• 民法物権ー2.物権の変動
  • 2.不動産物権変動
  • 不動産物権変動
  • Sec.1

1不動産物権変動

堀川 寿和2021/12/23 10:37

不動産物権変動における公示(対抗要件)

(1) 不動産登記

 「不動産登記」とは、不動産の現況とそれに対する権利関係を一定の公の帳簿(登記簿)に記録することをいう。


(2) 登記の対抗力

 民法177条で、「不動産に関する物権の得喪及び変更は、不動産登記法その他の登記に関する法律の定めるところに従いその登記をしなければ、第三者に対抗することはできない。」と定めているところから、わが民法上、登記は不動産物権変動の対抗要件とされている。

 つまり不動産の物権変動の効力は当事者の意思表示で生じているが、そのことを当事者以外の第三者に対して主張するためには登記が必要である。

 なお、当事者間では、登記をしなくても物権変動を主張することができる。



(3) 対抗力の発生時期

 対抗力は登記記録に記録された時に発生する。記録のない限り対抗力は認められない。
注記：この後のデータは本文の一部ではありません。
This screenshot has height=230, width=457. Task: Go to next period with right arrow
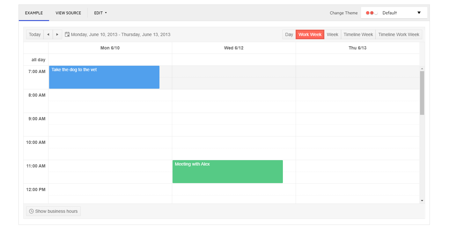pos(57,34)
当事者が適法な申請をし、登記官がこれを受理しても、懈怠などで登記記録に記録がされなかったときは登記があるといえず、対抗力は認められない。

(4) 対抗力の存続

 いったん適法になされた登記がその後に当事者のあずかり知らぬ他人の行為によって消滅しても対抗力は存続するとするのが判例である。


判例(大T12.7.7)
抵当権の登記が登記官の過誤により不当に抹消されても、抵当権者はその後に新たに抵当権を取得して登記した第三者に対し、自己の抵当権を対抗することができる。


判例(最S34.7.24)
甲→乙への所有権移転登記を経由した以上、登記簿が戦災により滅失し、登記簿滅失による回復登記申請期間を経過したとしても、甲から所有権を譲り受けた丙に対して自己の所有権取得を対抗することができる。


判例(最S42.9.1)
登記名義人より委任を受けた司法書士の過誤による申請によって登記が抹消されたときは対抗力が消滅する。


(5) 登記しなければ第三者に対抗できない物権

 登記できる権利については、原則として登記をしておかないと第三者に対抗できない。逆に登記できない権利については、登記なくして第三者に対抗できることになる。
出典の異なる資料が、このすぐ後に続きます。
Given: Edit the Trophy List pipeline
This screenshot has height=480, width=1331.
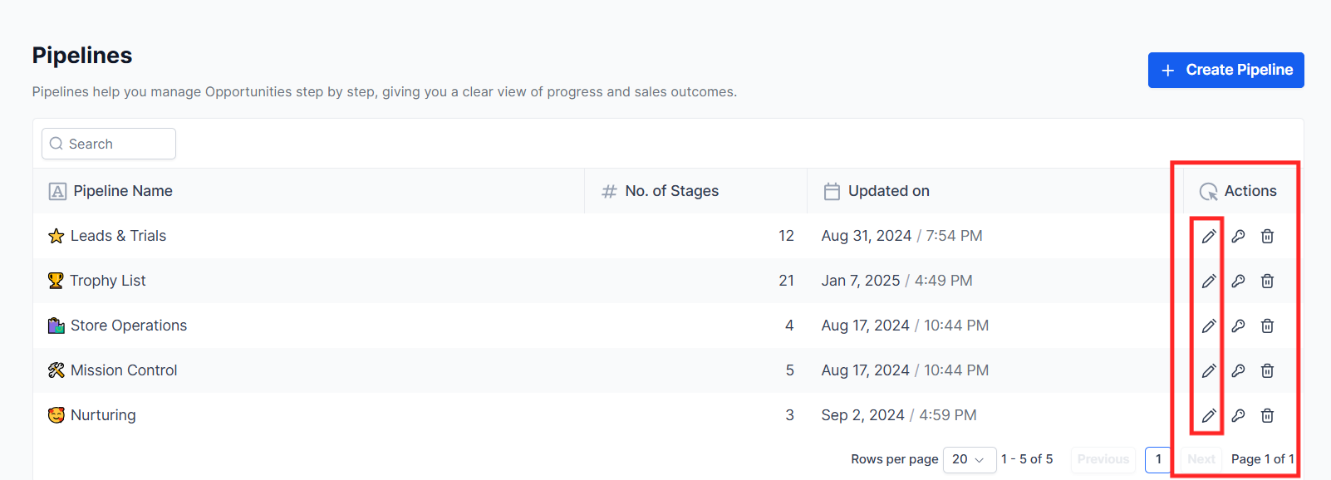Looking at the screenshot, I should pyautogui.click(x=1209, y=282).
登記できる権利民法上の物権不動産所有権、地上権、永小作権、地役権、
先取特権、不動産質権、抵当権(根抵当権)
物権以外の権利不動産賃借権、不動産買戻権
登記できない権利民法上の物権占有権、留置権、入会権
物権以外の権利水利権



取消しと登記

(1) 取消し前の第三者

 取消し前の第三者に対しては登記なくして対抗しうる。




(例外)

 ただし③の取消原因が錯誤または詐欺の場合、第三者Cが善意無過失のときは、民法96条3項の規定によってAは取消しの効果をCに対抗できない。



(2) 取消し後の第三者

 取消しの第三者に対しては登記がなければ対抗できない。BからA・Cに対する二重譲渡とみてAとCの対抗問題で処理するのが判例(最S32.6.7)である。




解除と登記

(1) 解除前の第三者

 解除の第三者に対しては、解除をもって対抗できない。民法545条1項ただし書に「解除によって第三者の権利を害することはできない。」と規定しているからである。ただし、判例(大T10.5.17)は第三者が保護されるためには、登記が必要であるとしている。



(2) 解除後の第三者

 解除の第三者の場合は、取消後の第三者の場合と同しく二重譲渡の問題として処理する(最S35.11.29)。